** start Material for this exercise **

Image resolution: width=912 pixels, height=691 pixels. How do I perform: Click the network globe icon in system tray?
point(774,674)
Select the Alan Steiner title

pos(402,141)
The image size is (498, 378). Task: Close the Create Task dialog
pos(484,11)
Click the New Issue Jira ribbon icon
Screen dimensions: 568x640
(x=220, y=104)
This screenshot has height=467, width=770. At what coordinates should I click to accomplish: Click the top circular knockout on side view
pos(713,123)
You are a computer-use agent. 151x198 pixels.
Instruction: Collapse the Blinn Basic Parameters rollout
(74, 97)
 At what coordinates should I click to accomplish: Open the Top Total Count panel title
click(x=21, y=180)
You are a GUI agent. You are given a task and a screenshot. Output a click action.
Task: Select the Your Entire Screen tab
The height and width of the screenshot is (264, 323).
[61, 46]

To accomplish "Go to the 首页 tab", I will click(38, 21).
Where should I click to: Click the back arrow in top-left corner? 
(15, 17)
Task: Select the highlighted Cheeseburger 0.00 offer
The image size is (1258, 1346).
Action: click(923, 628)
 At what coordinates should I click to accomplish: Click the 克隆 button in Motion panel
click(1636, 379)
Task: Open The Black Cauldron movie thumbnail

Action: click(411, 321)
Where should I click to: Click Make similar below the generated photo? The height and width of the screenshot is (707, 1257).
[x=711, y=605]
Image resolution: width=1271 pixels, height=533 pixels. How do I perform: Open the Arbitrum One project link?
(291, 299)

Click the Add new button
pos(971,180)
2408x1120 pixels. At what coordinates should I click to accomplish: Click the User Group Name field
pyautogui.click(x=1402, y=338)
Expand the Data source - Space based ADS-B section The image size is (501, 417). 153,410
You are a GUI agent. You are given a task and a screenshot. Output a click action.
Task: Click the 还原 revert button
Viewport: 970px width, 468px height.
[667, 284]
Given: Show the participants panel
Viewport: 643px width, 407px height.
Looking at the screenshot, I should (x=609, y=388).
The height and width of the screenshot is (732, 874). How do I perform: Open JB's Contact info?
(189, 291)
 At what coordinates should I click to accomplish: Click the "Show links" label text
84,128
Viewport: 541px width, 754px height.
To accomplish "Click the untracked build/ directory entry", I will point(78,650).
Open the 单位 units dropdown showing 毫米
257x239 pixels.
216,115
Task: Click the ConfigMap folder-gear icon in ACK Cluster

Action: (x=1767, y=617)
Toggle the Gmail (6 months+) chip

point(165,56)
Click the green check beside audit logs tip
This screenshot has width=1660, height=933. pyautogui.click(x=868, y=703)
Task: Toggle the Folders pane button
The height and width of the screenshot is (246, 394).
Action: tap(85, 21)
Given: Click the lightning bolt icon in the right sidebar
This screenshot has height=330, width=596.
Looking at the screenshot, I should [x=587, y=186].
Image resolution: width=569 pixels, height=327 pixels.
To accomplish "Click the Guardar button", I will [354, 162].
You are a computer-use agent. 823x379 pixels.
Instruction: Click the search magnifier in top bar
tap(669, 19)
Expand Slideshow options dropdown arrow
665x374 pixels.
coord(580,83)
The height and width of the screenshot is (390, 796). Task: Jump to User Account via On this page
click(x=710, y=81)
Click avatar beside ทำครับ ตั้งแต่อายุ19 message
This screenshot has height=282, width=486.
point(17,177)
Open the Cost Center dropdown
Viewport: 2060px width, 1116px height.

** end Material for this exercise **

### Task brief
Count how many lines in the data above contain the word "User", and give only the number.

### Answer to this task
2